__Written task__
Lay out the stretch of the listing from the line containing "Viewport: 1000px width, 1000px" through the line containing "click(x=1050, y=323)" as a Markdown table with the columns Row and Listing line. Number each line in the Row column, and leave out any blank lines.

__The input__
===============

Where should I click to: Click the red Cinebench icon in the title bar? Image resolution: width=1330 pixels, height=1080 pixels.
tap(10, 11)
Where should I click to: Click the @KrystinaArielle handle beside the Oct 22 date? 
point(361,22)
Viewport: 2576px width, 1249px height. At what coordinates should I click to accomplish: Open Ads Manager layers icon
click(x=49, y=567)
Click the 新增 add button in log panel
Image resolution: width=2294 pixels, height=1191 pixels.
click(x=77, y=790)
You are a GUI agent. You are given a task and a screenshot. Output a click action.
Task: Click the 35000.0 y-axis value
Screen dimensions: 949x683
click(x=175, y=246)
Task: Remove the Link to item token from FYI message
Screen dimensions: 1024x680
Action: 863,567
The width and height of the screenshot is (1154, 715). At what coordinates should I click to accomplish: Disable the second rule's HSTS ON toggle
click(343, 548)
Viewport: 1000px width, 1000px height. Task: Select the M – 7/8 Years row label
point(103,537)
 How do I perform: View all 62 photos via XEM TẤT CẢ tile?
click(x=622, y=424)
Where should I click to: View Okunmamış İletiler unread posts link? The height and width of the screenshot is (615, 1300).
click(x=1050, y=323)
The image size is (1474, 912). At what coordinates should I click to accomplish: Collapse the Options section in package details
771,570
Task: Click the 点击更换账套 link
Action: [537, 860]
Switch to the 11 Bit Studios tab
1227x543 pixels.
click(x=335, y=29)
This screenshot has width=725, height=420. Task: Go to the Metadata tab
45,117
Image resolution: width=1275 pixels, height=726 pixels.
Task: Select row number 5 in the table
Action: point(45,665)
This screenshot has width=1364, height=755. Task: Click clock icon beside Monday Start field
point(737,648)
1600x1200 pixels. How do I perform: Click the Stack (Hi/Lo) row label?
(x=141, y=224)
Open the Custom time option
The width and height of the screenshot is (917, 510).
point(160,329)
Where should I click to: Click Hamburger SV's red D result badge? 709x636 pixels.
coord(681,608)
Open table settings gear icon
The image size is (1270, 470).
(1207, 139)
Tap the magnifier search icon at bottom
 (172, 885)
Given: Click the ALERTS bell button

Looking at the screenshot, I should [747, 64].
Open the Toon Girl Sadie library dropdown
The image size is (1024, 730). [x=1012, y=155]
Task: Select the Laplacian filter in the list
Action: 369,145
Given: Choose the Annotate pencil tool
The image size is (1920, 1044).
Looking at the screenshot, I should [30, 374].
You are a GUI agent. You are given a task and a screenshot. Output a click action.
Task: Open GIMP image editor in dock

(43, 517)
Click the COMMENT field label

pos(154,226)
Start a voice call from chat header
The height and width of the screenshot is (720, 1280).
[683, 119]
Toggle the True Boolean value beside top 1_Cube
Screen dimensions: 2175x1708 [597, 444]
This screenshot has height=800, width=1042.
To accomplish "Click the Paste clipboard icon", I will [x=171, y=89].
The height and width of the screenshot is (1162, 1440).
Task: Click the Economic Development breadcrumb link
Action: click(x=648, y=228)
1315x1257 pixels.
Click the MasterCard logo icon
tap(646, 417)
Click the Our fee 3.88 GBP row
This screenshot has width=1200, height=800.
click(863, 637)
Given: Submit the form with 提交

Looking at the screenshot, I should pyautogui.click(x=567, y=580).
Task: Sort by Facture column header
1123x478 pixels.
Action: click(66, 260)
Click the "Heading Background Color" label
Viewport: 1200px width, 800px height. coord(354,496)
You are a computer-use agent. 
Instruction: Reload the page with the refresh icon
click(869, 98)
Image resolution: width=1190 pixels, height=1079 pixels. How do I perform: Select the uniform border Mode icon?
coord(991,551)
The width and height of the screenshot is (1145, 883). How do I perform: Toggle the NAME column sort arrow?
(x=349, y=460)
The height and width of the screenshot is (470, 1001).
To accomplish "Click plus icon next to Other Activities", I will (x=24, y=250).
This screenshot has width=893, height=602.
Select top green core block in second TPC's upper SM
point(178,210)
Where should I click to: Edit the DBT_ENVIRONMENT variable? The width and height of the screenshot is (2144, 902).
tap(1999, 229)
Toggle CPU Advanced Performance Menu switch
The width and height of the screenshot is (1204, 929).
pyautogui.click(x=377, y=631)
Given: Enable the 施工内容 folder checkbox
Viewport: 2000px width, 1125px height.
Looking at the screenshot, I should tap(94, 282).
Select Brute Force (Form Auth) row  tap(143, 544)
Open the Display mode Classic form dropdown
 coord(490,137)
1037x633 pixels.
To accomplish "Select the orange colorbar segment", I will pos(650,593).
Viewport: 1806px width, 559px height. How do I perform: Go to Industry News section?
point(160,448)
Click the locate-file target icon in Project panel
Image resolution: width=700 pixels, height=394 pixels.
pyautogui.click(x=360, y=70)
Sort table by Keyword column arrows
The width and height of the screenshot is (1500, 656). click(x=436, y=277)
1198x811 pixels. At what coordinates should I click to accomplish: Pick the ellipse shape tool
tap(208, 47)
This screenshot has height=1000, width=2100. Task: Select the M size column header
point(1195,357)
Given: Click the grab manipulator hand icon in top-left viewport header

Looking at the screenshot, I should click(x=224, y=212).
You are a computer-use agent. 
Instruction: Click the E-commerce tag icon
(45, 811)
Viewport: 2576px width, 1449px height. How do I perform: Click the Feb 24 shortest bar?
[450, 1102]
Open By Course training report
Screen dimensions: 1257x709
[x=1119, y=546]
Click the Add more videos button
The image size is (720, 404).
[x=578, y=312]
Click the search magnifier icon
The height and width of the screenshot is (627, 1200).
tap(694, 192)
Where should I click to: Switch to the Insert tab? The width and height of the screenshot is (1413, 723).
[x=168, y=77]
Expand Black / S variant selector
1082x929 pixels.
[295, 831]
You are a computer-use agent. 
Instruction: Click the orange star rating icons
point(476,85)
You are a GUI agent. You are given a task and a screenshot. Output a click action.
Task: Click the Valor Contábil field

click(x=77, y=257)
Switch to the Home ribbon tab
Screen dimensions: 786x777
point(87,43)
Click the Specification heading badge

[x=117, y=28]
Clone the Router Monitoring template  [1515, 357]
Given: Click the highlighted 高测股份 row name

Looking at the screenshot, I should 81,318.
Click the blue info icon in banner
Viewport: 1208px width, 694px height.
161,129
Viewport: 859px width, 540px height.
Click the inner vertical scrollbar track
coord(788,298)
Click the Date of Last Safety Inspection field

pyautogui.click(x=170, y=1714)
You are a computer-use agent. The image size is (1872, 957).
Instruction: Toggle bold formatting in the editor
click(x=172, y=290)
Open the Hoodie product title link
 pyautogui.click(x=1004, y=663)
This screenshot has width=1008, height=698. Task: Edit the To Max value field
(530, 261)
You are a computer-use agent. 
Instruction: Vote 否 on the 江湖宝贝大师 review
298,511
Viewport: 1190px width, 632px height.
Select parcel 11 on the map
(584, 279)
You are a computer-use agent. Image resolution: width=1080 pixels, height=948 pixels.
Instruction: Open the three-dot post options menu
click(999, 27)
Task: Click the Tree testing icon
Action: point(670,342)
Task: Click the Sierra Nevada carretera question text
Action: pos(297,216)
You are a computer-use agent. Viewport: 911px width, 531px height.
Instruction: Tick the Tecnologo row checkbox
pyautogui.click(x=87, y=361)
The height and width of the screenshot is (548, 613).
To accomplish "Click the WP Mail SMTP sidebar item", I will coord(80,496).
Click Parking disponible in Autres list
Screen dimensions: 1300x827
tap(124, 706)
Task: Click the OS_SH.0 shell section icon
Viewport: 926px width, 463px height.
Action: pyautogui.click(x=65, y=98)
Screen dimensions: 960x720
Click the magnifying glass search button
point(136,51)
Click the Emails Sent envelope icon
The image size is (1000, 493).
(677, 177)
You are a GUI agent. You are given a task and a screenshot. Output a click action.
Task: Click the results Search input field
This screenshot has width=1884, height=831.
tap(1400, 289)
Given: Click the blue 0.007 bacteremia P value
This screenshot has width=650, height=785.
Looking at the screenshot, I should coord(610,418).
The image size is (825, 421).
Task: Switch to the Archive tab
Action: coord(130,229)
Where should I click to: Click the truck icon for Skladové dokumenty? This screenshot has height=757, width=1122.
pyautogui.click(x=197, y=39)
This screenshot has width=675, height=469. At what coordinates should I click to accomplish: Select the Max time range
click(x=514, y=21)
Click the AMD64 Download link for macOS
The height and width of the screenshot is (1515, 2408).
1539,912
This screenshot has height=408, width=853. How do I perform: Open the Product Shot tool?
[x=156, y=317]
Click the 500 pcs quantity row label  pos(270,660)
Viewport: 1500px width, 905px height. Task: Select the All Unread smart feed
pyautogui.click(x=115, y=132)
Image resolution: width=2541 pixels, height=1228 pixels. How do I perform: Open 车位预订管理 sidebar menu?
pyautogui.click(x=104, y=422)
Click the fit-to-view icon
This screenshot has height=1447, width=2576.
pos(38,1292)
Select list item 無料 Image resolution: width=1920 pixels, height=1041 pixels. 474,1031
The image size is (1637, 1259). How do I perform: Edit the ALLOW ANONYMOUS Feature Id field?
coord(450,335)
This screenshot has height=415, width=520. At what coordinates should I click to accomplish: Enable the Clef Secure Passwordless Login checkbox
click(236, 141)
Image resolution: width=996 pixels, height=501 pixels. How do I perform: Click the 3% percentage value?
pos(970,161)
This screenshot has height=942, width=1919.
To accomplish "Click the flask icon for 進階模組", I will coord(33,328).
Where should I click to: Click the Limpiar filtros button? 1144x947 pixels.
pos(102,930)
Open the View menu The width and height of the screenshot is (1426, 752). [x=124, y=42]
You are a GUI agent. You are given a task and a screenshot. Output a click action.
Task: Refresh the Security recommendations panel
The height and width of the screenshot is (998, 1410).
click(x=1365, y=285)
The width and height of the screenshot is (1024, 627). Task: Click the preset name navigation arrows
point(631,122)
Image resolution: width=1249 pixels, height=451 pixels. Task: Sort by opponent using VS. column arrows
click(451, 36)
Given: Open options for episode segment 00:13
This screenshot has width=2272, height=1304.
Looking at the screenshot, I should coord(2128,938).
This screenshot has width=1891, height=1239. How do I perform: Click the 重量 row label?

===============

__Answer for this exercise__
| Row | Listing line |
|---|---|
| 1 | Viewport: 1000px width, 1000px height. Task: Select the M – 7/8 Years row label |
| 2 | point(103,537) |
| 3 |  How do I perform: View all 62 photos via XEM TẤT CẢ tile? |
| 4 | click(x=622, y=424) |
| 5 | Where should I click to: View Okunmamış İletiler unread posts link? The height and width of the screenshot is (615, 1300). |
| 6 | click(x=1050, y=323) |